Ghent school: The Baut de Rasmon family in Wannegem-Lede castle park, oil on canvas, early 19th C.

405

Work: 163 x 137 cm

Frame: 186,5 x 160 cm

 

The Castle of Wannegem-Lede, also called the 'Petit Trianon' of Flanders (cf. Park of Versailles), is an example of a late 18th-century 'maison de plaisance' in a purely classicist or Louis XVI style. Barnabé Guimard designed it in 1785-86. He was a student of Jacques-Ange Gabriel (Palace of Versailles) and master builder of the Place Royale, the Parc de Warande and the Palace of the Nation in Brussels. The client was Alphonse Pierre Antoine Baut de Rasmon (Ghent, 1756 - Wannegem-Lede, 1833), who comes from a wealthy Ghent family of industrialists. His father bought the manor of Wannegem-Lede in 1765 from the Montmorency family. In 1859 the castle came in the hands of the noble De Ghellinck family (link).

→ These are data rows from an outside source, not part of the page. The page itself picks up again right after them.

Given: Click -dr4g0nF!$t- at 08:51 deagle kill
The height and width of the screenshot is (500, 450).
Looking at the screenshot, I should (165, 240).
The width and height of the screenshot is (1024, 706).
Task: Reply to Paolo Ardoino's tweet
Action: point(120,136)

Baut was a Dutch/Belgian landowner, notable and politician. Until 1795 he was Baron Claesman, after 1816 he was Baron Baut de Rasmon. Baut was a notable from a wealthy family and studied law at the University of Leuven, where he obtained his law degree in 1778. He was an enthusiastic botanist and co-founder of the botanical garden in Ghent and had a beautiful garden around his castle in Wannegem. Baut was constitutional notable for the Scheldt department (Oudenaarde) when approving the constitution of the United Kingdom of the Netherlands. From 1815 to 1818 he was also a member of the House of Representatives of the States General for East Flanders, and from 1816 he was a Baron and a member of the Knighthood of East Flanders. With an income of 50,000 Fr. he was wealthy (link).